SUPPLIED INFORMATION:

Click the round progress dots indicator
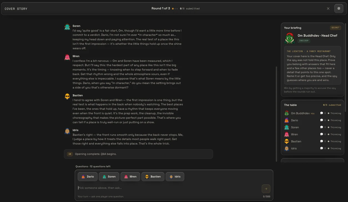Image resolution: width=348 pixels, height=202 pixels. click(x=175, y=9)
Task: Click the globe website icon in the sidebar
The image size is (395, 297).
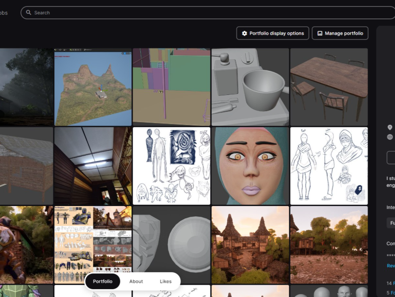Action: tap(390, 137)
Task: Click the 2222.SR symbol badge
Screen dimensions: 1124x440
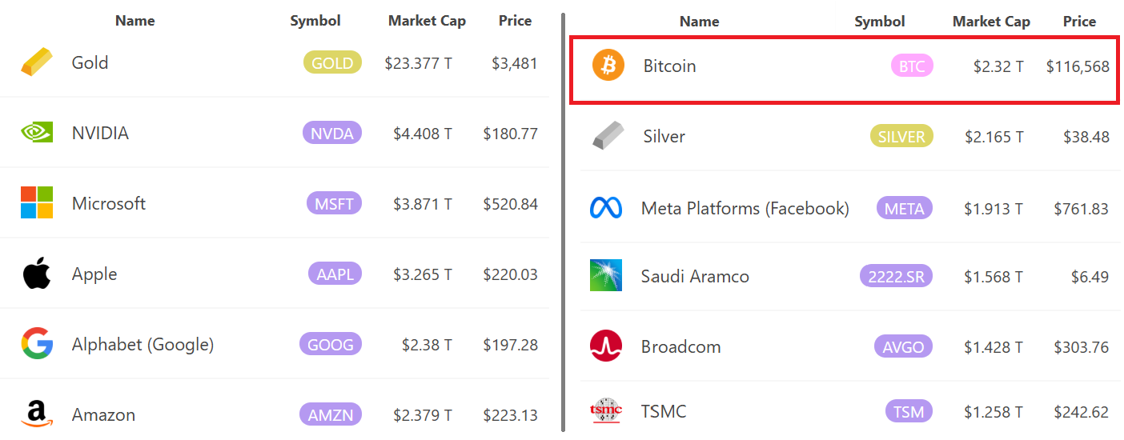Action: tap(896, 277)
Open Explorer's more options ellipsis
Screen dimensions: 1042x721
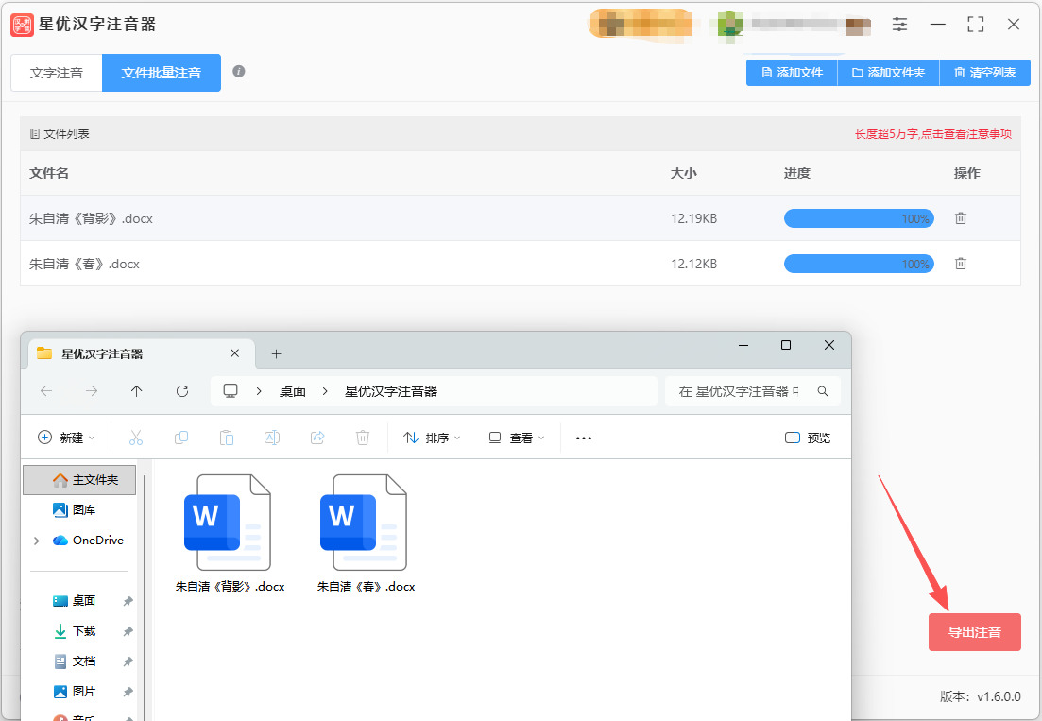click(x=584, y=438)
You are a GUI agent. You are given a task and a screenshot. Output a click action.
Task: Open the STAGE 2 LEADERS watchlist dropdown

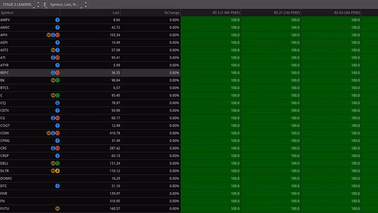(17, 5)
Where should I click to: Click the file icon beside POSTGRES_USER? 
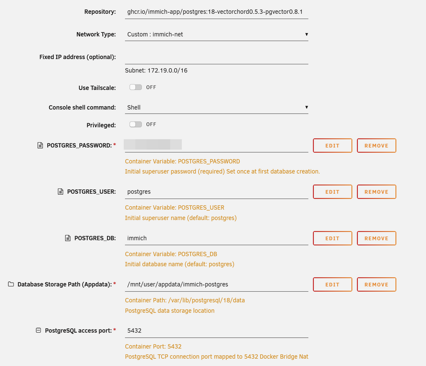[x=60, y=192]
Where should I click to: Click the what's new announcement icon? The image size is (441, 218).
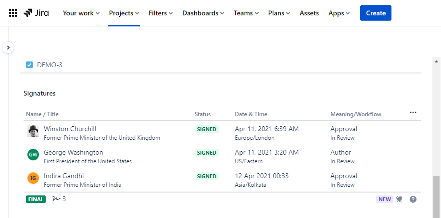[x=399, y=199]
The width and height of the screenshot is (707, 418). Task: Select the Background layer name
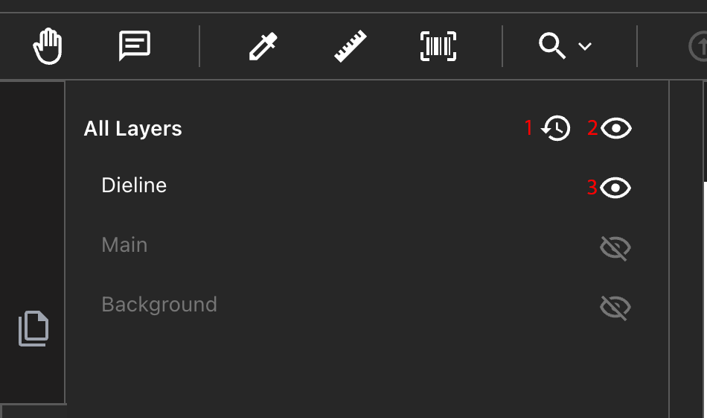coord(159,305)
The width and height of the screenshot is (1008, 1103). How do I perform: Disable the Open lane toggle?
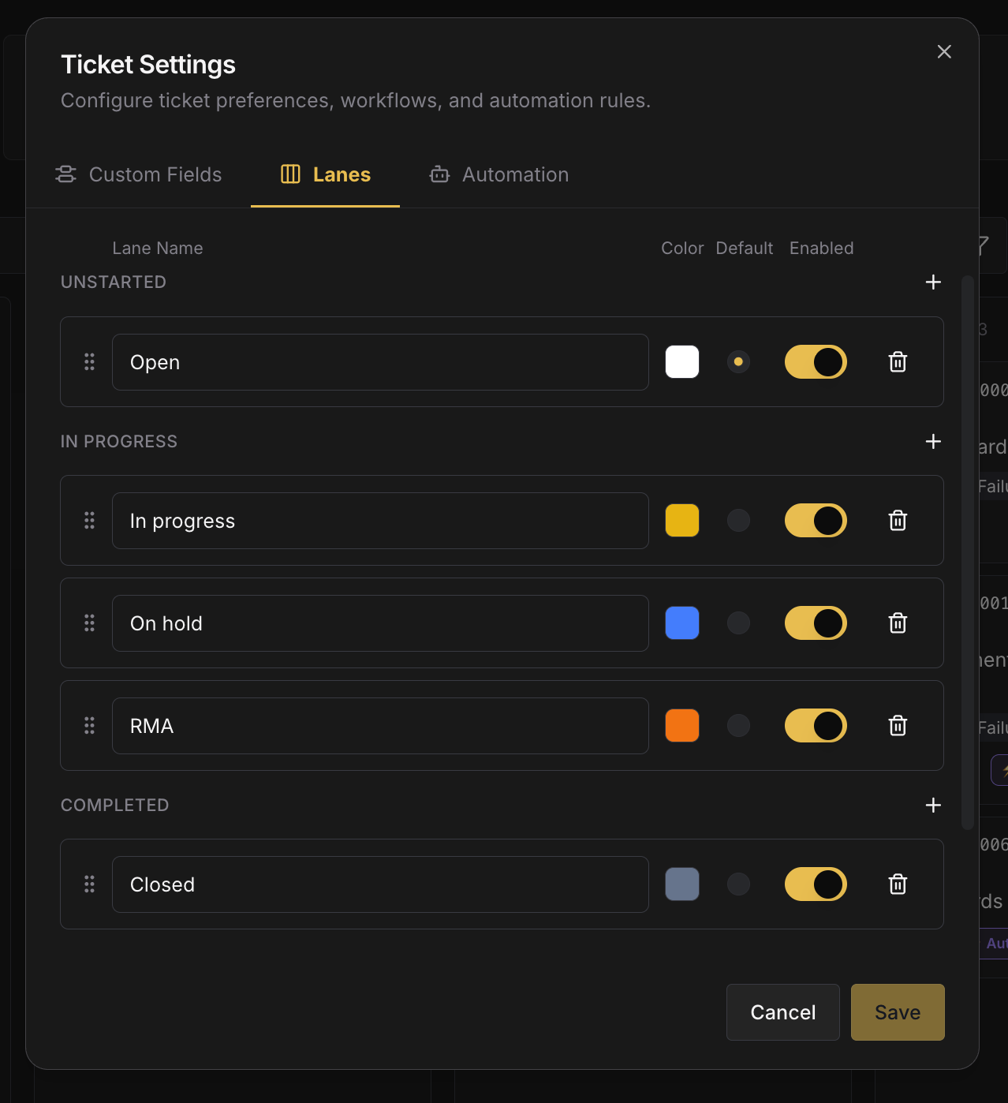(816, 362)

WORK ORDER: Copy out all the data exactly, skipping the pictures.

TASK ANSWER:
Click the round progress dots indicator
Image resolution: width=348 pixels, height=202 pixels. click(x=175, y=9)
Task: Click the globe website icon in the sidebar
The image size is (395, 297).
Action: tap(390, 137)
Task: Click the 2222.SR symbol badge
Screen dimensions: 1124x440
Action: tap(896, 277)
Open Explorer's more options ellipsis
Screen dimensions: 1042x721
click(x=584, y=438)
You are a GUI agent. You are given a task and a screenshot. Output a click action.
Task: Open the STAGE 2 LEADERS watchlist dropdown

(17, 5)
Where should I click to: Click the file icon beside POSTGRES_USER? 
[x=60, y=192]
Where should I click to: Click the what's new announcement icon? The image size is (441, 218).
[x=399, y=199]
The width and height of the screenshot is (707, 418). Task: Select the Background layer name
coord(159,305)
The width and height of the screenshot is (1008, 1103). How do I perform: Disable the Open lane toggle?
(816, 362)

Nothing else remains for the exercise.